From Publishers Weekly
"Look into your own private personality mirror and see a grin instead of a grimace." "Eat a completely different lunch at a brand-new restaurant. Just because." "Discover the name(s) of your own personal theme song(s)." Trite suggestions like these abound in this book written by partners of a sketch comedy/improvisation company that offers workshops to help business people loosen up. True to form, the authors don't call the sessions in their book "workshops"; rather, they prefer to call them "playshops." Their approach results in a volume that is lively, yet fails to make a real connection between improvisation and work. The authors contend that "businesses are sending their top managers and frontline staff alike to improv classes in droves," yet they fail to offer any concrete business cases that explain why. Other than mentioning that Southwest Airlines flight attendants use humor to get passengers to listen to flight instructions (an example now tragically outdated in the post-September 11 environment), there are few examples of how improvisation has led to product development, employee retention or increased profitability. What the authors do contend, however, is that loosening up in the workplace could have an indirect affect on these components, in that fun equals happy employees equals more success. A better choice for those interested in "out of the box" thinking in the workplace is Guy Kawasaki's Rules for Revolutionaries or The Art of Innovation: Lessons in Creativity from Ideo, America's Leading Design Firm by Tom Kelley et al. Agent, Laurie Liss.

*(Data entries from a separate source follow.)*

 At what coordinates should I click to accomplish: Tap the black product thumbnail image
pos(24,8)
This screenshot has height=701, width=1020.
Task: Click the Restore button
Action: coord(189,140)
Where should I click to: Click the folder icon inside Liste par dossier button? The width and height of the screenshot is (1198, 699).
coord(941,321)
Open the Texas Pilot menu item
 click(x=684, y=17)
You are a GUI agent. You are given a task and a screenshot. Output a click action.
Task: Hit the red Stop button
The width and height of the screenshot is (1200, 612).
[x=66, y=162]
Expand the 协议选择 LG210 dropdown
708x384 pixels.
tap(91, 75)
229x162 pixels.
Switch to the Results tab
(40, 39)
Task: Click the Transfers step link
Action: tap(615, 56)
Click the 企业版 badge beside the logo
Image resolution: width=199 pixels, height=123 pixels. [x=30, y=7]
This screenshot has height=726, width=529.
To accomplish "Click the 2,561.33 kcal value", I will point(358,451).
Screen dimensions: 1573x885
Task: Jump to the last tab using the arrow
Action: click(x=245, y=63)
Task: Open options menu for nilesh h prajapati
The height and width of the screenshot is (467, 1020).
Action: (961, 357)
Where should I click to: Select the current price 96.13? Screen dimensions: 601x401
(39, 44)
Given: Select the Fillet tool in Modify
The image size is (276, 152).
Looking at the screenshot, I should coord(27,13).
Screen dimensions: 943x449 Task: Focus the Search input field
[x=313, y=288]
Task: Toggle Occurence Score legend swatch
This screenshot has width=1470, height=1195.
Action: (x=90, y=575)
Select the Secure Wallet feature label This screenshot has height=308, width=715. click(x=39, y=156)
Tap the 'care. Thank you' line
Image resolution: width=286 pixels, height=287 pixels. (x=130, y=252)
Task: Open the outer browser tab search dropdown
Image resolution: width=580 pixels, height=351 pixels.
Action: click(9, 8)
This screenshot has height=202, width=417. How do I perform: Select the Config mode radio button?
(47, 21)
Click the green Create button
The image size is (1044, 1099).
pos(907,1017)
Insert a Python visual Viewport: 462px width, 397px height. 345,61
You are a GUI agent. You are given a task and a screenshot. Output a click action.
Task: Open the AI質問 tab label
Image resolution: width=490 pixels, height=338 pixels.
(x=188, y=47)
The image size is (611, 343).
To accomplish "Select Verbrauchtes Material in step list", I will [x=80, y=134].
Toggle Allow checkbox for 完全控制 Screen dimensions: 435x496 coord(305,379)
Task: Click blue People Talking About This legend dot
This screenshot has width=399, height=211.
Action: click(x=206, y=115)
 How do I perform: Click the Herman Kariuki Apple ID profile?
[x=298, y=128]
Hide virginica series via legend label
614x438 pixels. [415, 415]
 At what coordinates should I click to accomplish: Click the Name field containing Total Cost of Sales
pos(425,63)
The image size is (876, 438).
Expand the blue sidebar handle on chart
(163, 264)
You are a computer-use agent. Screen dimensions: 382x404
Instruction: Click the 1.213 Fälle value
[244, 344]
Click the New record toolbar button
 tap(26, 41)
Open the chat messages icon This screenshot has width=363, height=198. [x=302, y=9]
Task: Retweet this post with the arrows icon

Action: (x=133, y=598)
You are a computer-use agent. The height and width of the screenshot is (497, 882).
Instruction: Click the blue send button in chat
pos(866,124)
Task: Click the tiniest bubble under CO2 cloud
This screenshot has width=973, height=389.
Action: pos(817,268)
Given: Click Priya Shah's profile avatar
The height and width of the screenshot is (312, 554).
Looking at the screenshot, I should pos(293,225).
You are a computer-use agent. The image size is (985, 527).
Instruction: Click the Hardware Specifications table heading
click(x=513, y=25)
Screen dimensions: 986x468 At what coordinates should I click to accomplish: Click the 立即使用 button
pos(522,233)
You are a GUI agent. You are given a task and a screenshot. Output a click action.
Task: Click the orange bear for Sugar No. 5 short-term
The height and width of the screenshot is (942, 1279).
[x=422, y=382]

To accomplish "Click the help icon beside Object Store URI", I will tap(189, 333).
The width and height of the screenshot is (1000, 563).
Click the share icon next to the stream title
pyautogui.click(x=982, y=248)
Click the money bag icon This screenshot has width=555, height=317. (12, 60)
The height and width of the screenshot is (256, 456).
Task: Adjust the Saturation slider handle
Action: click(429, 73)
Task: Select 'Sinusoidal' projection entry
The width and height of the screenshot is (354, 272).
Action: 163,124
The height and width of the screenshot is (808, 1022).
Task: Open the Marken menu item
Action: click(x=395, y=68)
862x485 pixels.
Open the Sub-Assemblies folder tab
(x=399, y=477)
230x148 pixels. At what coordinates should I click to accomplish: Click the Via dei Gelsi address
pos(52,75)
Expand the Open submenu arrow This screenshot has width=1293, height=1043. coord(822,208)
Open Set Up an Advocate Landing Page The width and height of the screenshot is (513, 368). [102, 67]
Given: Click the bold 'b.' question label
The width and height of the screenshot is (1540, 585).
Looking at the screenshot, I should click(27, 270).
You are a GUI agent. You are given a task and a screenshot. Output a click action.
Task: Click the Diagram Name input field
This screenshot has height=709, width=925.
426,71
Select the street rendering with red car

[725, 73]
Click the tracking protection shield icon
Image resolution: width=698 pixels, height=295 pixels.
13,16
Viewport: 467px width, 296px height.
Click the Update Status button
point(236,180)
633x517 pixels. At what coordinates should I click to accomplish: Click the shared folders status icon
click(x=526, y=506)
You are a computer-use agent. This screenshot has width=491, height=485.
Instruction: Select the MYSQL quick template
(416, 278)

Copyright 2002 Cahners Business Information, Inc.
About the Author
Mark Bergren, Molly Cox, and Jim Detmar are partners in Out of the Blue, an enormously successful corporate workshop, sketch comedy, and improv company. They teach and perform nationally for companies and associations such as 3M, Kaiser Permanente, Rainforest CafT, State Farm Insurance, and the Paris Las Vegas Resort. They are based in Minneapolis and Los Angeles.